And it seems that, for each of these bands, there’s a song we really like that gets slighted (in our opinion) when it comes to air time on classic rock stations.  For The Beatles that would be It’s All Too Much.  For the Rolling Stones, when you discount those songs generally considered too raunchy for mainstream radio (one from Beggars Banquet, one from Let It Bleed and one from Goats Head Soup, you can guess which ones), we’d say the disrespected Stones song we like most is Child of the Moon.  For Bob Dylan, we almost never hear Desolation Row on the radio (and thanks to Zimmerman’s late-in-life conversion to copyright trolldom, you won’t find a decent studio version on YouTube, either).  For Zep, we’d award the buried treasure award to Immigrant Song.  And finally, for The Who, we’ve always been peculiarly partial to the Punk and the Godfather.
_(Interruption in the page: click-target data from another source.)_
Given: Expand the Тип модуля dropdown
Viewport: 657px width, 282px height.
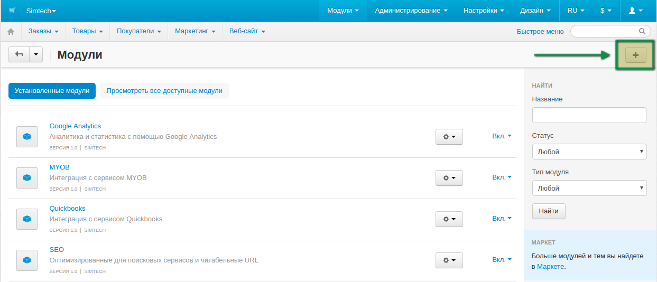Looking at the screenshot, I should pyautogui.click(x=589, y=188).
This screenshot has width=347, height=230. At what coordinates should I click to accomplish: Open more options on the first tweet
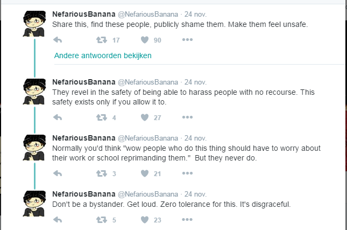187,40
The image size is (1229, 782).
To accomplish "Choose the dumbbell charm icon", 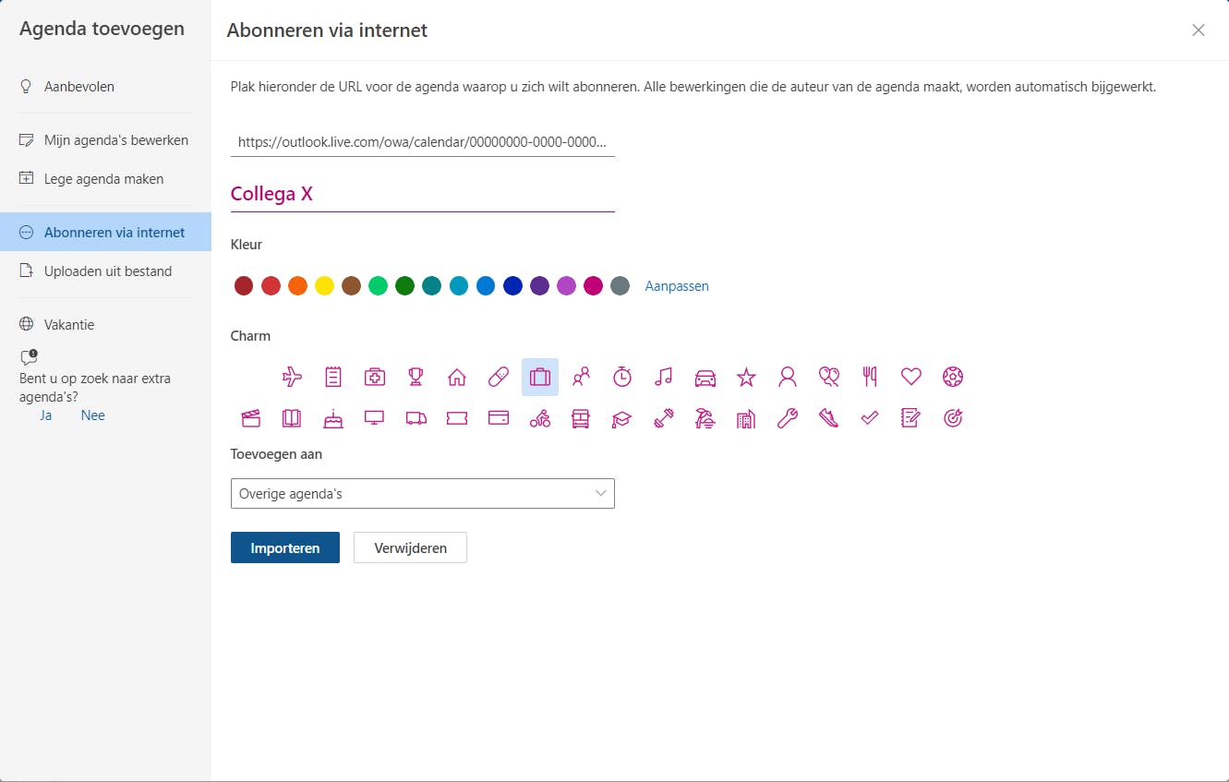I will [663, 418].
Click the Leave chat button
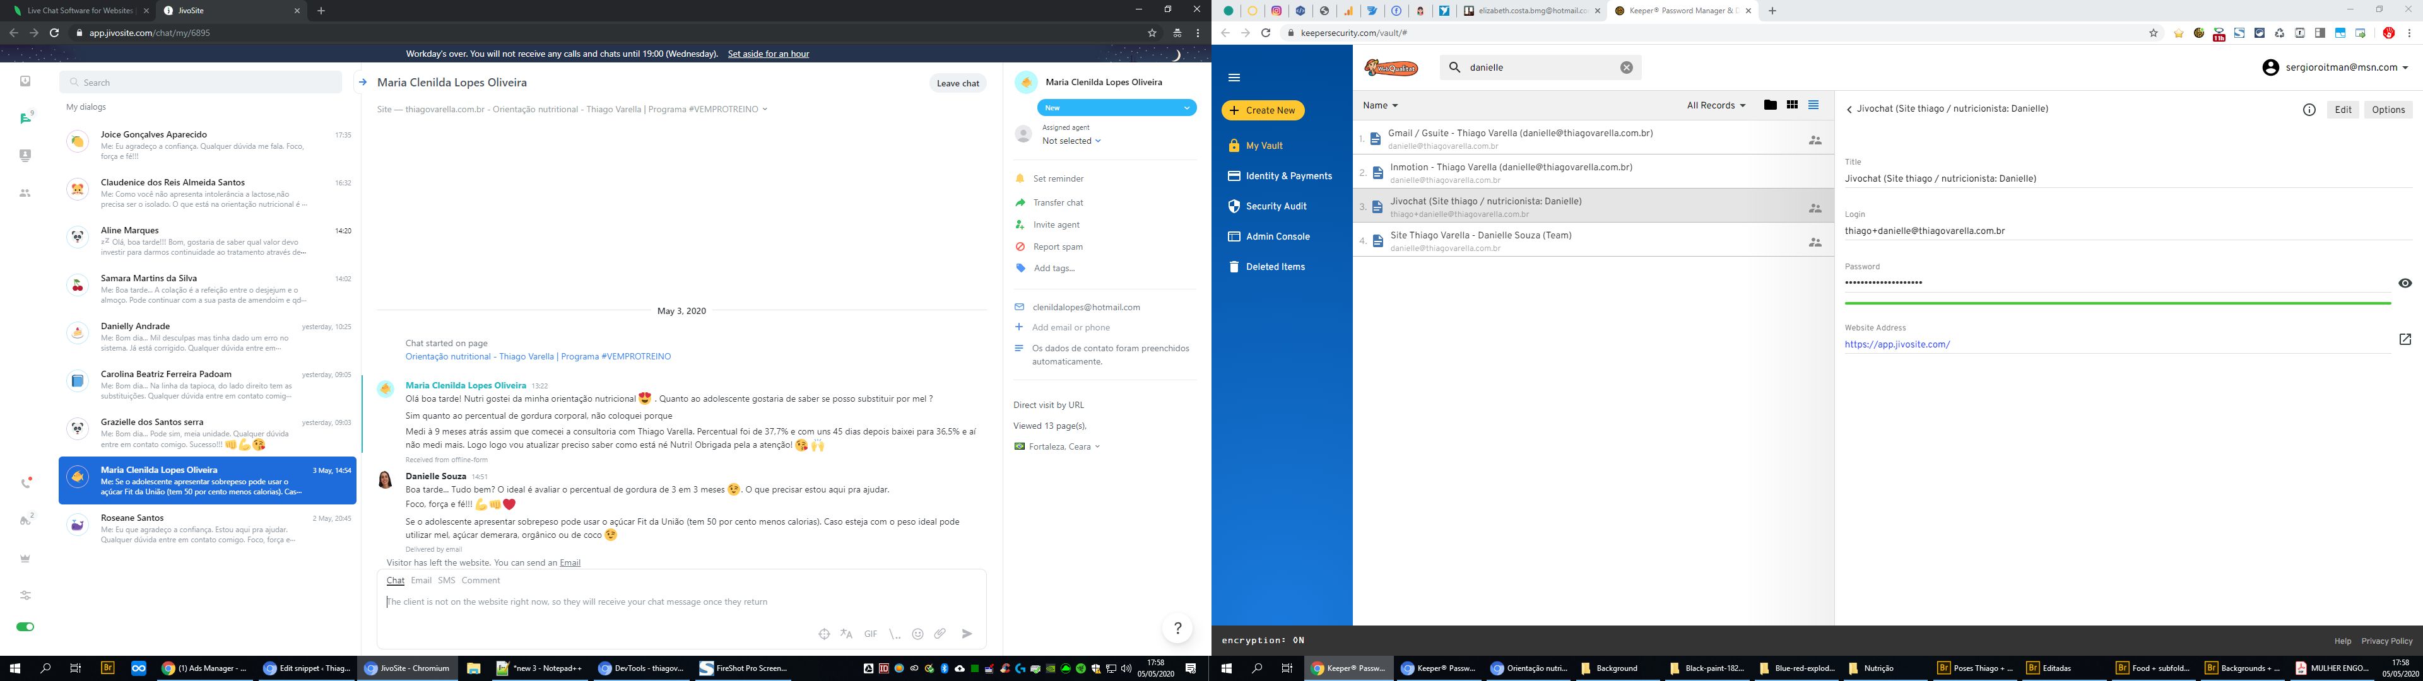Viewport: 2423px width, 681px height. click(x=958, y=84)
Somewhat similarly disrespected as a defense to warning causation has been the prescriber’s failure to read the relevant warnings.  One of the benefits of the learned intermediary rule is that it replaces self-interested plaintiffs with highly trained medical professionals when it comes to warnings, and in particular with respect to warning causation.  While a plaintiff with dollar signs in his/her eyes will typically testify to whatever is necessary to establish warning causation (“Oh, yes, if I had only known about that risk, I would have rejected my oncologist’s recommendation and never taken the drug.”), medical doctors are most interested in the effective treatment of their patients, and thus typically tell it like it is.  The truth often is that, for one reason or another, the prescribing physician did not rely on the particular warning in question, and thus a different one wouldn’t have made any difference.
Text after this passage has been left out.